My own assembly trick for double hung window sashes is to use full height rails as both the upper sash interior rail and lower sash exterior rail. I normally choose 1/16" "single strength" picture frame glass though, again, thicker will work just as well.

Mel K. Las Vegas, Nevada

Real Glass Windows: I agree with Mel when he says thin glass isn't necessary for windows. Picture frame glass is perfectly convincing in a dollhouse, the eye just doesn't pick up on the thickness. Routing a groove in small stock to accommodate the glass is tricky but possible if you have a Dremel shaper table and a cutting bit the diameter of the thickness of the glass. Once you set up for the job, though, rout all the stiles you'll ever need plus an extra foot or two because you'll never achieve those exact dimensions again and the smallest difference will throw your measurements outta whack. I say go for the glass.

Mary Kelly

Real Glass Windows: I have micro glass in all my windows -- once it's in the window, I think it's tough enough. Lawbre sells it under their "Architectural Etcetera" partnership. They bought the rights to the Derek Perkins' fireplaces, windows, doors, and misc. architectural elements.

Debora Biggers

Real Glass Windows: When Compass used to build dollhouses, they used glass in the high-end ones. The major problem is finding glass of the correct thickness. Real glass is about 3/32" to 1/8" thick. This means about 1/96" in scale (.010"). This is too thin for most practical purposes. The thinest commercially available glass I have found in about .024" to .032" thick; it is called 6 oz. glass. The next thinnest (.036" to .044") is called micro glass. Picture framing glass is .070" to .078" thick. Since most commercial dollhouse windows are designed for .030" to .040" thick plastic, you need either 6 oz. or micro glass.
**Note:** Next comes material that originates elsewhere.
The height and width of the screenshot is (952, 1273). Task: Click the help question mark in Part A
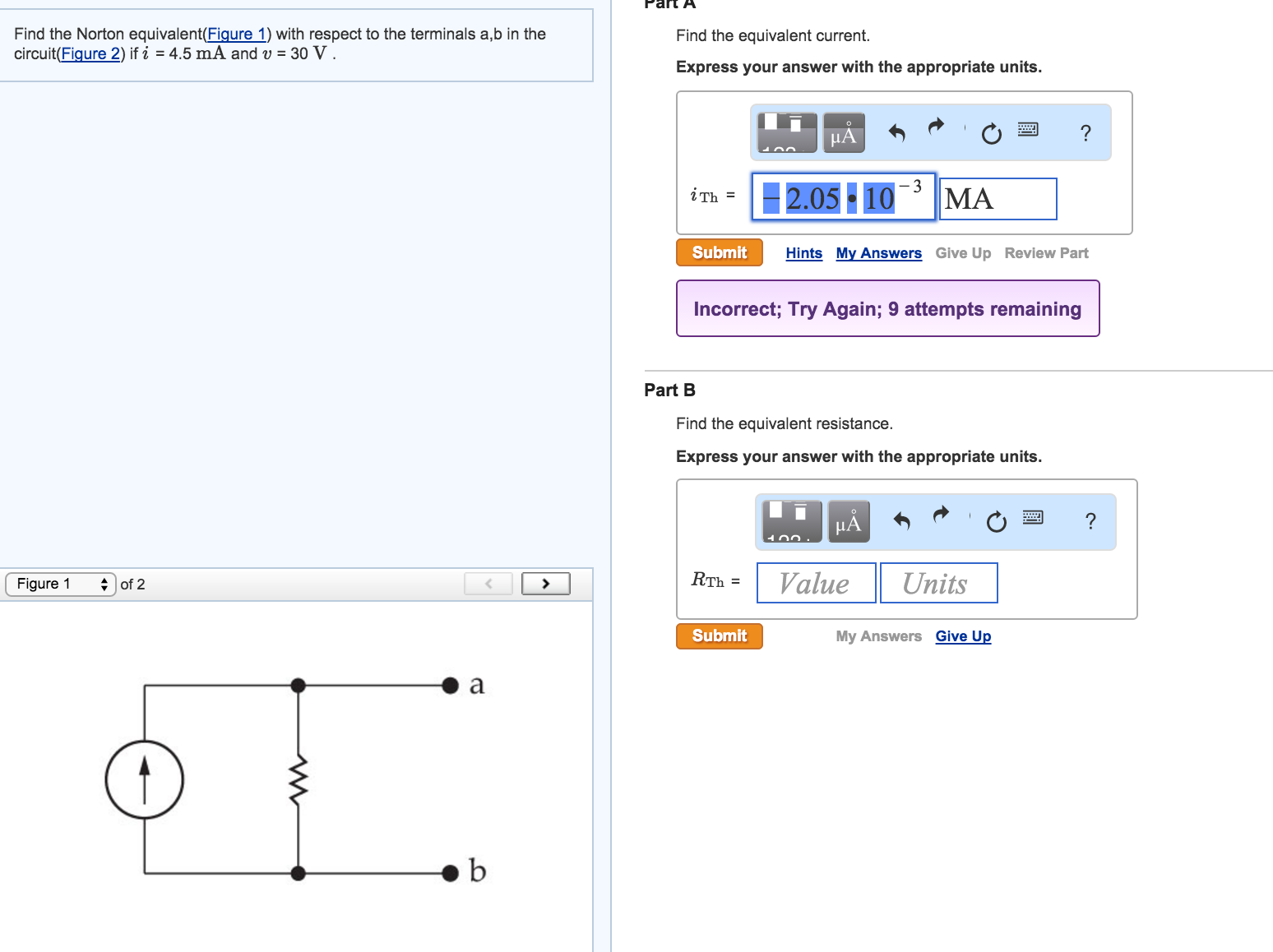[x=1086, y=132]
I and the person that took over Dean Jenson's business - (I don't remember the name, but I'm sure Dean would be happy to supply it), both sell thin glass. I have 6 oz. glass, not sure what the other is.

You do really need a special cutter for this, because it is VERY fragile. I really doesn't add much weight to the dollhouse, because it is so thin. This glass is thin enough that it even works for the doors in a china hutch.

Tom & Kari

WINDOW GLASS - Since I design and build custom houses, roomboxes and architectural components, I have used real glass where requested. I am able to buy glass that is .030" thick and I mount it in window and door jambs that I have grooved with a 1/32" slotting saw or a 1/32" end mill.

I also use .030" thick acrylic for windows and doors using the same mounting technique.